Tugas labu adalah menghentikan aliran itu. Hal ini dilakukan dengan menghilangkan tiga cara perpindahan panas: konduksi, konveksi, dan radiasi.
Konduksi adalah panas yang berpindah melalui kontak langsung. Jika Anda menyentuh kompor panas, panas berpindah ke tangan Anda. Labu menghentikannya dengan menciptakan ruang hampa di antara dua dinding. Ruang hampa adalah ruang kosong. Tidak ada molekul udara yang membawa panas dari dinding bagian dalam ke dinding luar.

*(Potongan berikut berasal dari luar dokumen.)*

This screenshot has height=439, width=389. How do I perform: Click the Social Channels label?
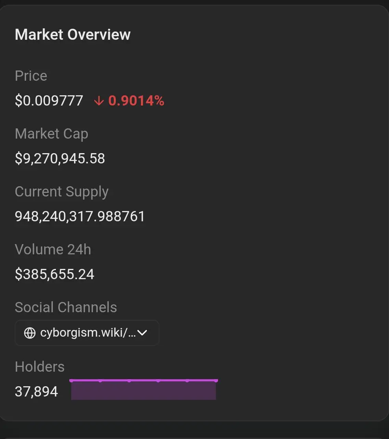pyautogui.click(x=66, y=307)
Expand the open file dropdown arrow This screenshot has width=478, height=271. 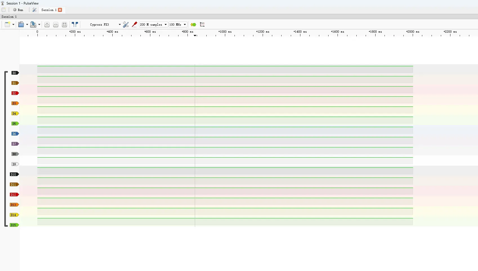27,25
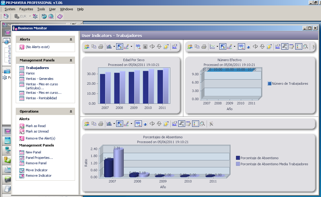The height and width of the screenshot is (197, 321).
Task: Click the 2007 light purple absentismo bar
Action: tap(118, 163)
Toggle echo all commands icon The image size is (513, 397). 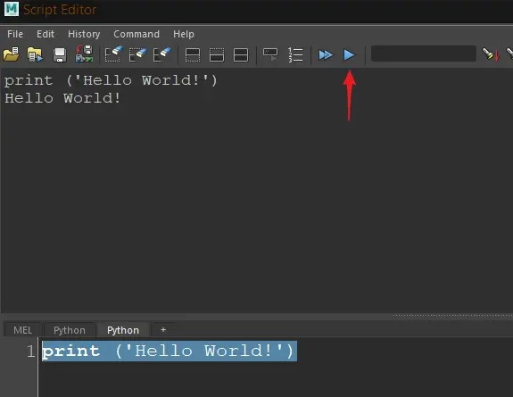pyautogui.click(x=270, y=54)
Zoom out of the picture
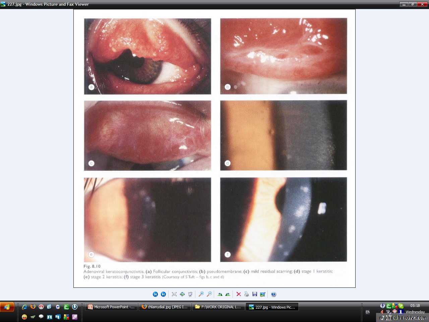The width and height of the screenshot is (429, 322). coord(209,294)
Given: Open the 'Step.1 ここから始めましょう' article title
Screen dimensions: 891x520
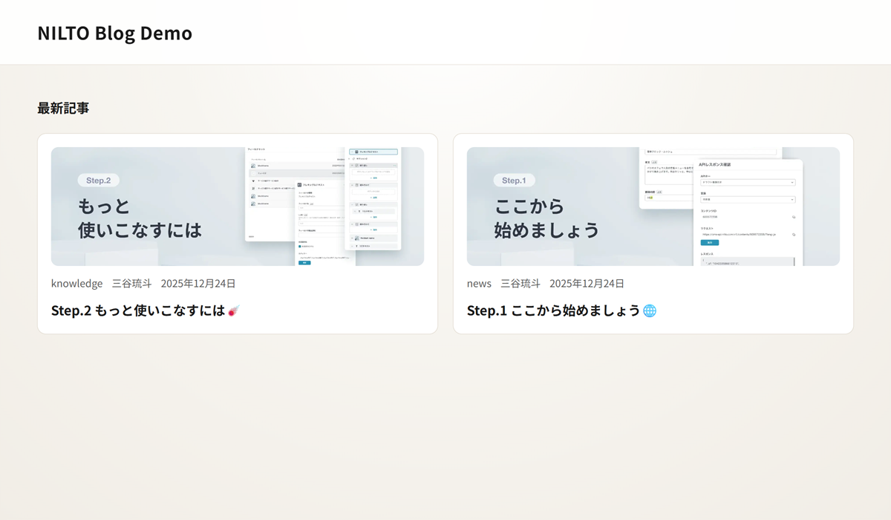Looking at the screenshot, I should [x=553, y=311].
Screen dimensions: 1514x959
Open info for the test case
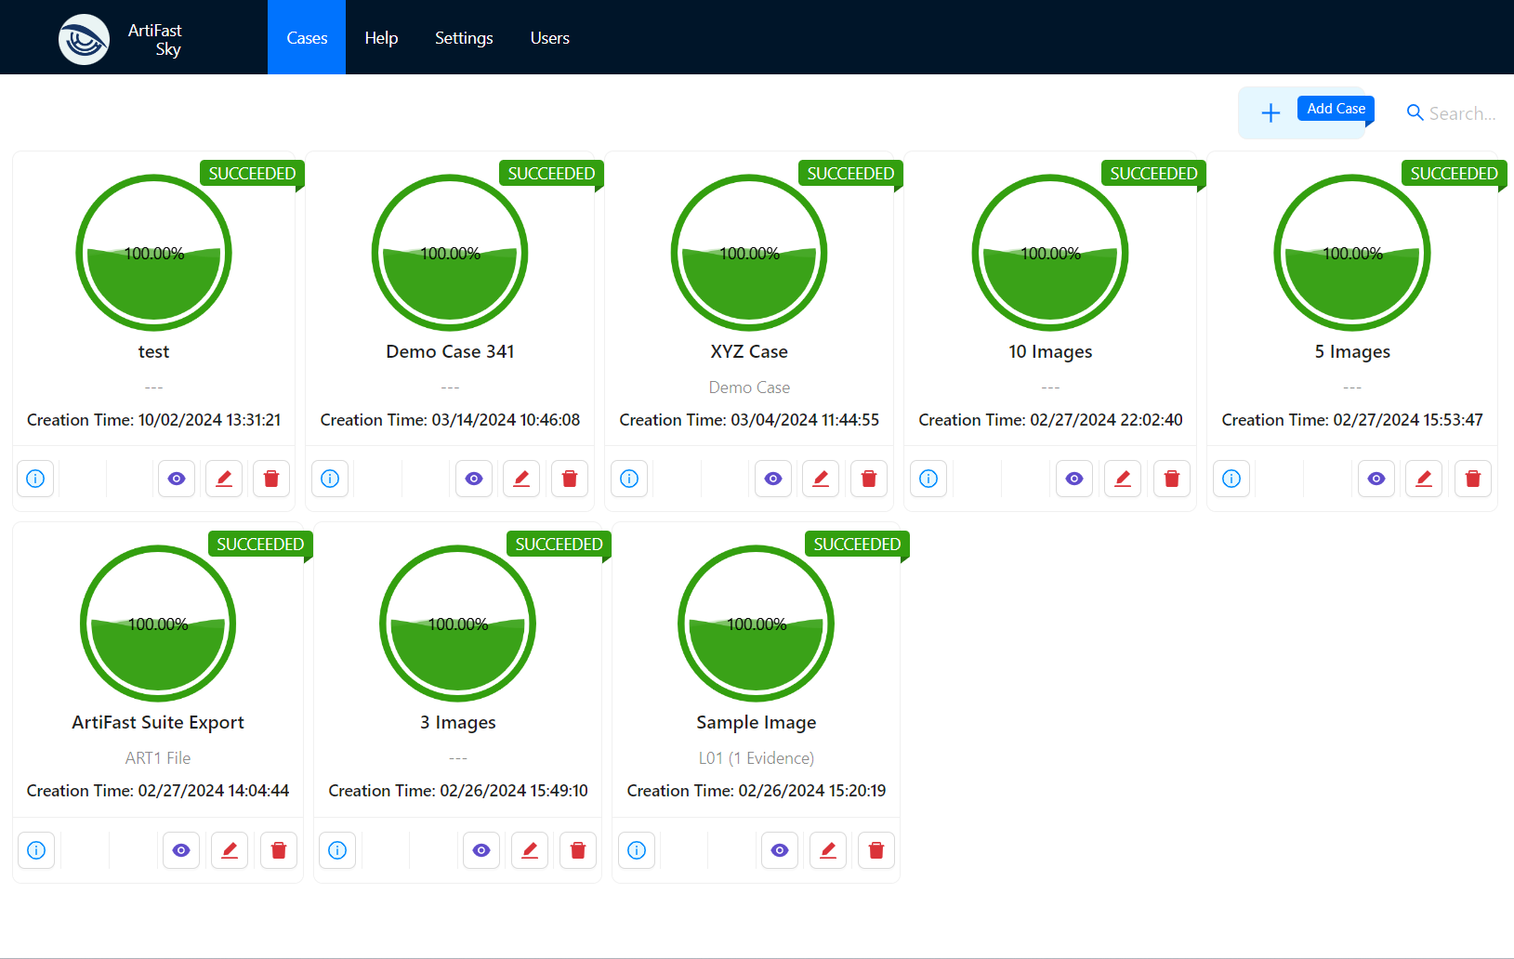[x=35, y=479]
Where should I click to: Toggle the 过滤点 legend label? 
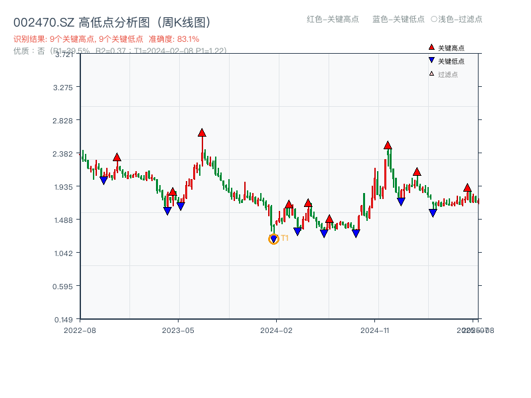pyautogui.click(x=448, y=74)
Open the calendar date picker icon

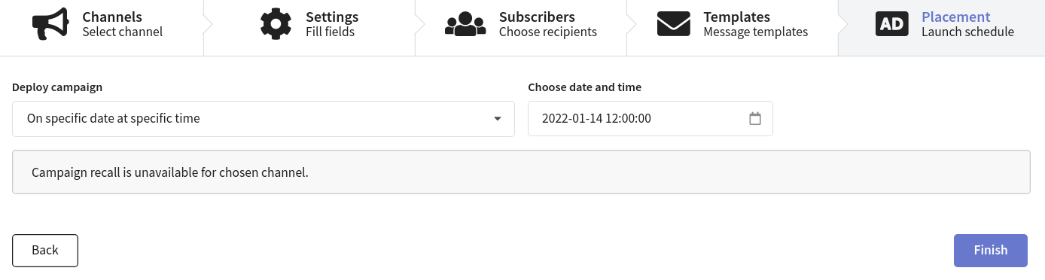(x=755, y=118)
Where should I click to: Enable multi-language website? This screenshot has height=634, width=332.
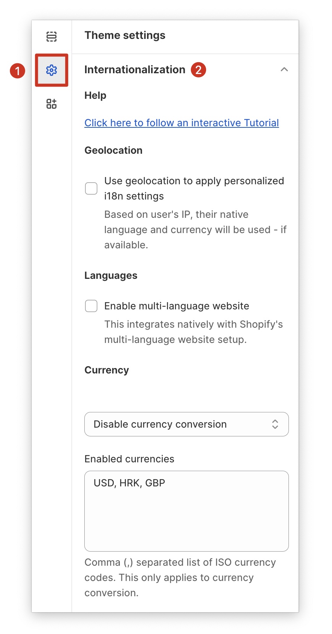[x=91, y=306]
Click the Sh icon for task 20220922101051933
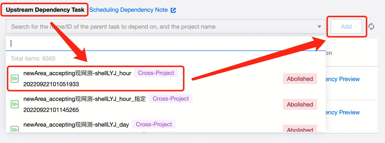The height and width of the screenshot is (143, 385). coord(15,79)
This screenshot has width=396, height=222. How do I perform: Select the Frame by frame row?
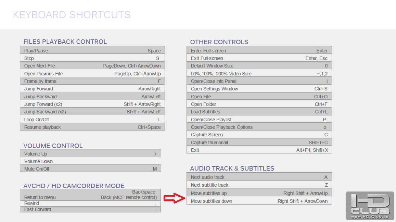[92, 81]
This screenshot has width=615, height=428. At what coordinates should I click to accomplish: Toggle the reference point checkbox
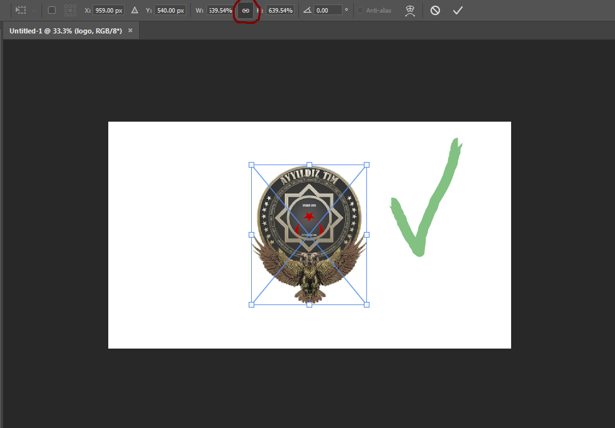coord(52,10)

Konveksi adalah panas yang berpindah melalui cairan atau gas. Udara hangat naik. Udara dingin tenggelam. Hal ini menciptakan arus yang menyebarkan panas. Karena tidak ada udara di celah vakum, tidak ada arus yang membawa panas.
Radiasi adalah panas yang bergerak sebagai gelombang inframerah. Bayangkan kehangatan yang Anda rasakan saat berdiri di dekat api. Dinding bagian dalam labu berkualitas sering kali dilapisi dengan bahan reflektif, seperti perak. Ini mencerminkan panas kembali ke dalam cairan. Ini memantulkan radiasi ke depan dan belakang, membuatnya tetap terperangkap di dalam.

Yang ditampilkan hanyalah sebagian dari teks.